→ **QUESTIONS ON THE MATERIAL**
1: Copy, word for word, the part of the heritage studies passage that opens with the words containing "This research is related" and closes with "civil association (LPC).".
2: Summarize the heritage studies passage in two sentences.
3: Answer these questions from the heritage studies passage:
(a) Which international organization is named as an example whose discourses the research aims to deconstruct?
(b) Who runs the flagship conservation projects?
(c) In which region are those projects located?

*** Opening SELECTED EXTRACT ***

This research is related to the academic field of critical heritage studies, aimed to deconstruct hegemonic discourses of state institutions and international organizations such as UNESCO and to demonstrate the plurality of practices and significance associated with heritage. It exposed the gap and contradiction between the perception of inhabitants and the approach of experts, through the controversies surrounding flagship conservation projects in the northern region, run by State agents and the Little People in Conservation civil association (LPC).

*** Closing SELECTED EXTRACT ***
*** Opening DATASET ENTRIES ***

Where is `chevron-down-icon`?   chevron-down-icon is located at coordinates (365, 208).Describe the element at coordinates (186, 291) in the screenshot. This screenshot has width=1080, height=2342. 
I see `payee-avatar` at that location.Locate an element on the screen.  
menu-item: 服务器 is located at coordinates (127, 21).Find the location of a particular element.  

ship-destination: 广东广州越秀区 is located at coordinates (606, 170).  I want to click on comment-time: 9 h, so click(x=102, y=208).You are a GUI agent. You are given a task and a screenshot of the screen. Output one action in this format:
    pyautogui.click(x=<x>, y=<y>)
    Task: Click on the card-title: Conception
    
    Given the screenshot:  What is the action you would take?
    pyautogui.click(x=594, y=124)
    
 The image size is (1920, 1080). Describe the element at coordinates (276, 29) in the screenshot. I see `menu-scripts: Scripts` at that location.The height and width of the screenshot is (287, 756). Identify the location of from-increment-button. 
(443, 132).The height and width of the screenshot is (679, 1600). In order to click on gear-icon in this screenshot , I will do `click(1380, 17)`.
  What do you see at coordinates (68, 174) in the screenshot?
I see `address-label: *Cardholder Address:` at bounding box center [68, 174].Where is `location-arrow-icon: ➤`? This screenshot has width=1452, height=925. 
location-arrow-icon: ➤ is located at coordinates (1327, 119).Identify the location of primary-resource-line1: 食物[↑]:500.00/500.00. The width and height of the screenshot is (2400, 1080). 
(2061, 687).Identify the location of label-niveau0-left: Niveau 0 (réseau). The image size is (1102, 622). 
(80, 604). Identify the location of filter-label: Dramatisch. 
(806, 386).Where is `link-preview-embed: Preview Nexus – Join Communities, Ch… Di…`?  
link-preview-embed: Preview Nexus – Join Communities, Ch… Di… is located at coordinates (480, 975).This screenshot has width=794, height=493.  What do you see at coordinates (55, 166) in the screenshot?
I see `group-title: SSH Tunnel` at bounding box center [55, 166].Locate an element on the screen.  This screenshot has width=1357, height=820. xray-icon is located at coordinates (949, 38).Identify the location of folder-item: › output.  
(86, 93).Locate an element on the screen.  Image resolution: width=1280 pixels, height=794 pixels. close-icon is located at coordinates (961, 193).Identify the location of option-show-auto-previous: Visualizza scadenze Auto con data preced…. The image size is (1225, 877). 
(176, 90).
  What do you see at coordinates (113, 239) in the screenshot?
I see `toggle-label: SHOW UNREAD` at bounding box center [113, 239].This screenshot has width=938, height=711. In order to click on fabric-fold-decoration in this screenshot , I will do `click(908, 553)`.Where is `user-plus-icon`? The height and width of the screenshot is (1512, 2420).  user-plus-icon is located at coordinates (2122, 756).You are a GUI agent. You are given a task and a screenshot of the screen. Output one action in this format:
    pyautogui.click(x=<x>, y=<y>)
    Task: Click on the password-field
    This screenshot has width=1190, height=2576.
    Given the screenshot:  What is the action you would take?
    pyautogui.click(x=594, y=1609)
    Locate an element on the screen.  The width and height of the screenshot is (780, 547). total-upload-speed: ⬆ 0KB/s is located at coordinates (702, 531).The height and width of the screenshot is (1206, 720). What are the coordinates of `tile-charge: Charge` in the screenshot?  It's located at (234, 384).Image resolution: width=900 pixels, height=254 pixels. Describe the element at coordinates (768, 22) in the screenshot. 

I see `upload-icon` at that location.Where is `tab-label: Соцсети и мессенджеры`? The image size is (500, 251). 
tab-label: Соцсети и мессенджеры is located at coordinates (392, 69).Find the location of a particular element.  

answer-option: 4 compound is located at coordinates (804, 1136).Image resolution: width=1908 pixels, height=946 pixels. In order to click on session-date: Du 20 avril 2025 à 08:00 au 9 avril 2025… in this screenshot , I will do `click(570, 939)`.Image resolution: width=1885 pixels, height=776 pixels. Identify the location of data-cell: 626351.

*** Closing DATASET ENTRIES ***

→ **EXERCISE ANSWERS**
1:
This research is related to the academic field of critical heritage studies, aimed to deconstruct hegemonic discourses of state institutions and international organizations such as UNESCO and to demonstrate the plurality of practices and significance associated with heritage. It exposed the gap and contradiction between the perception of inhabitants and the approach of experts, through the controversies surrounding flagship conservation projects in the northern region, run by State agents and the Little People in Conservation civil association (LPC).

2: This research belongs to the field of critical heritage studies and aims to deconstruct the hegemonic discourses of state institutions and international organizations such as UNESCO, while showing the plurality of practices and significance associated with heritage. It exposed the gap and contradiction between inhabitants' perceptions and experts' approach through the controversies over flagship conservation projects in the northern region, run by State agents and the Little People in Conservation civil association (LPC).

3:
(a) UNESCO
(b) State agents and the Little People in Conservation civil association (LPC)
(c) The northern region